The History Of Calabar You Must Know.

The History Of Calabar You Must Know.
....the home of business, capital of Cross River State.

Calabar, formerly Old Calabar, town and port, capital of Cross River state, southeastern Nigeria. It lies along the Calabar River, 5 miles (8 km) upstream from that river’s entrance into the Cross River estuary. Settled in the early 17th century by the Efik branch of the Ibibio people, the town became a centre for trade between Europeans on the coast and Africans farther inland. Fish, cassava, bananas, palm oil, and palm kernels were traded at Calabar for European manufactured goods, and the town also served as a major slave-trading depot. Duke Town and the other Efik settlements near Calabar—Creek Town, Henshaw Town, and Obutong (Old Town)—were forcibly united into the loosely knit state of Old Calabar by the Ekpe secret society, which was controlled by the towns’ merchant houses.

By the mid-19th century, after the waning of the slave trade, Old Calabar’s economy had become based on the export of palm oil and palm kernels. After the chiefs of Duke Town accepted British protection in 1884, the town, which was called Old Calabar until 1904, served as capital of the Oil Rivers Protectorate (1885–93), the Niger Coast Protectorate (1893–1900), and Southern Nigeria (1900–06) until the British administrative headquarters were moved to Lagos. It remained an important port (shipping ivory, timber, and beeswax, as well as palm produce) until it was eclipsed by Port Harcourt, terminus (1916) of the railroad, 90 miles (145 km) west.

The name Old Calabar (as distinguished from the port and river named New Calabar, 120 miles [193 km] west) was originally given by 15th-century Portuguese navigators to the African inhabitants of that part of the Gulf of Guinea coast. This region was the main source of the Calabar bean, a poisonous bean that, when ingested, markedly affects the nervous system.
Calabar international seaport

The completion of roads from Calabar to Arochukwu, Ikom, and Mamfe (in Cameroon) and the Calabar–Itu–Expene highway (which provides easy access to the rest of Nigeria) contributed to Calabar’s initial importance as a port. The port still exports some products, including oil, natural gas, palm produce, timber, rubber, cocoa, and piassava fibre. The town has a sawmill; rubber-, food-, and oil-palm-processing plants; and a cement factory. Wood carving is a traditional art of the Efik, and the town’s artisans sculpt ebony artifacts for the tourist market in Lagos.

Calabar has long been an educational centre. Its first church school, established by the Rev. Hope Waddell of the Free Church of Scotland in 1846, helped influence the Ekpe secret society to pass a law (1850) prohibiting human sacrifice. The University of Calabar (1975), a college of technology, a teacher-training college, and numerous secondary schools are located in Calabar. Pop. (2016 est.) urban agglom., 895,000.

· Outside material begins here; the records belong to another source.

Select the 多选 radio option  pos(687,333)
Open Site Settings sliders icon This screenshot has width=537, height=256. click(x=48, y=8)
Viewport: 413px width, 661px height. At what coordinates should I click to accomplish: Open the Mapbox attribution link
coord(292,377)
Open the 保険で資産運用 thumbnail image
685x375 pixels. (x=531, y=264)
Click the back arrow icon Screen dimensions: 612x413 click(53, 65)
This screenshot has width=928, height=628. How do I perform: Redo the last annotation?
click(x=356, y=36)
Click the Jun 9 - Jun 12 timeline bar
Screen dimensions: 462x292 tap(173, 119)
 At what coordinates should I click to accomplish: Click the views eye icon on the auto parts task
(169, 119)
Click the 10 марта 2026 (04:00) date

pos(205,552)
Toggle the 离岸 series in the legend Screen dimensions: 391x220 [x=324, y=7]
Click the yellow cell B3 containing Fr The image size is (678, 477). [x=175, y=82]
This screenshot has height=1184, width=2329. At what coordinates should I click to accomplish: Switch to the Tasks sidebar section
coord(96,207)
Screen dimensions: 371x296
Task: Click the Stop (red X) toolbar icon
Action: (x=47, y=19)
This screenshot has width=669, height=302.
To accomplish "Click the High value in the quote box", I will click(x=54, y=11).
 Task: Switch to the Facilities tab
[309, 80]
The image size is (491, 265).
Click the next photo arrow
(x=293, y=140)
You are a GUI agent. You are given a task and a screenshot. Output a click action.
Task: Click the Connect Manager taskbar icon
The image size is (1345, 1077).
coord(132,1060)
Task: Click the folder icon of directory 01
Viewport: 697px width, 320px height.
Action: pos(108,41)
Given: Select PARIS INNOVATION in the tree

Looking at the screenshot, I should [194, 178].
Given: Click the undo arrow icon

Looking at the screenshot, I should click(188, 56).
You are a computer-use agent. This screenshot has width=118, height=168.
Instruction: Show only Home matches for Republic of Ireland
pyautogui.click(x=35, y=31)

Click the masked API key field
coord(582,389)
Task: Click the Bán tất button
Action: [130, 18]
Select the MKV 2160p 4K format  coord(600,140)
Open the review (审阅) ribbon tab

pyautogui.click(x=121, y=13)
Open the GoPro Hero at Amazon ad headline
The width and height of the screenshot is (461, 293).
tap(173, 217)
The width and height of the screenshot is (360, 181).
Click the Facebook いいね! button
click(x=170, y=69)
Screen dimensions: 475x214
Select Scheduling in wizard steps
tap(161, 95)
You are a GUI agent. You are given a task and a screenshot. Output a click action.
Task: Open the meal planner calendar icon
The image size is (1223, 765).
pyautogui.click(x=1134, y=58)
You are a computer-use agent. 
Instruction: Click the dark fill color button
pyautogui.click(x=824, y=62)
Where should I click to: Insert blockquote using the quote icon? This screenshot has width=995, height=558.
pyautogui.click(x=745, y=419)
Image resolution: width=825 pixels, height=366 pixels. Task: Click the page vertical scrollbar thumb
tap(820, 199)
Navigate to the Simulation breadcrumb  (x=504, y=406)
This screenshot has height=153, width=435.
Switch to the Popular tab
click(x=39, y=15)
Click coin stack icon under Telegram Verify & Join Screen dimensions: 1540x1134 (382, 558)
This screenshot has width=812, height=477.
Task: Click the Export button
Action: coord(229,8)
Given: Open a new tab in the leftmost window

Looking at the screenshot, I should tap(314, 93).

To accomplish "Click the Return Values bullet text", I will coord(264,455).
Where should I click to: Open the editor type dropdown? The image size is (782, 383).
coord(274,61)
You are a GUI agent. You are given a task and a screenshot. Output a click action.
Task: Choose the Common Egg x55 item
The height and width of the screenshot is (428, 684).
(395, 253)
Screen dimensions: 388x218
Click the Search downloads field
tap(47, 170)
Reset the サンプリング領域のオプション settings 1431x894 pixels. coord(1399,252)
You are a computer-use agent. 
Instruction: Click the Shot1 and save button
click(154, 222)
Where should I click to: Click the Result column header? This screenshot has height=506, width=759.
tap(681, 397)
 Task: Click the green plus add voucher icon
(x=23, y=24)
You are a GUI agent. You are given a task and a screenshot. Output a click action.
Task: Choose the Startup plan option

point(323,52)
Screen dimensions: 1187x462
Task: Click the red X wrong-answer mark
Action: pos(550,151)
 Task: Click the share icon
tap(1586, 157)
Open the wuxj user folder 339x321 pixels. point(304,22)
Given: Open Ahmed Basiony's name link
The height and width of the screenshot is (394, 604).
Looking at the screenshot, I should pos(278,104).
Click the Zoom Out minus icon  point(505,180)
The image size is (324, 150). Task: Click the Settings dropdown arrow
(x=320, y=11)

From 1725 until 1750, roughly 17,000 enslaved Africans were sold from Calabar to European slave traders; from 1772 to 1775, the number soared to over 62,000. Old Calabar (Duke Town) and Creek Town, 16 kilometres (10 mi) northeast, were crucial towns in the trade of slaves in that era. HMS Comus, as part of the British blockade of Africa against the slave trade, sailed into Duke Town in 1815, where she captured seven Spanish and Portuguese slave ships. African-American writer and slave John Jea came from the area. A small mulatto community of merchants was located there that had links to missionary and other merchant colonies in Igboland, Lagos, and across the Atlantic.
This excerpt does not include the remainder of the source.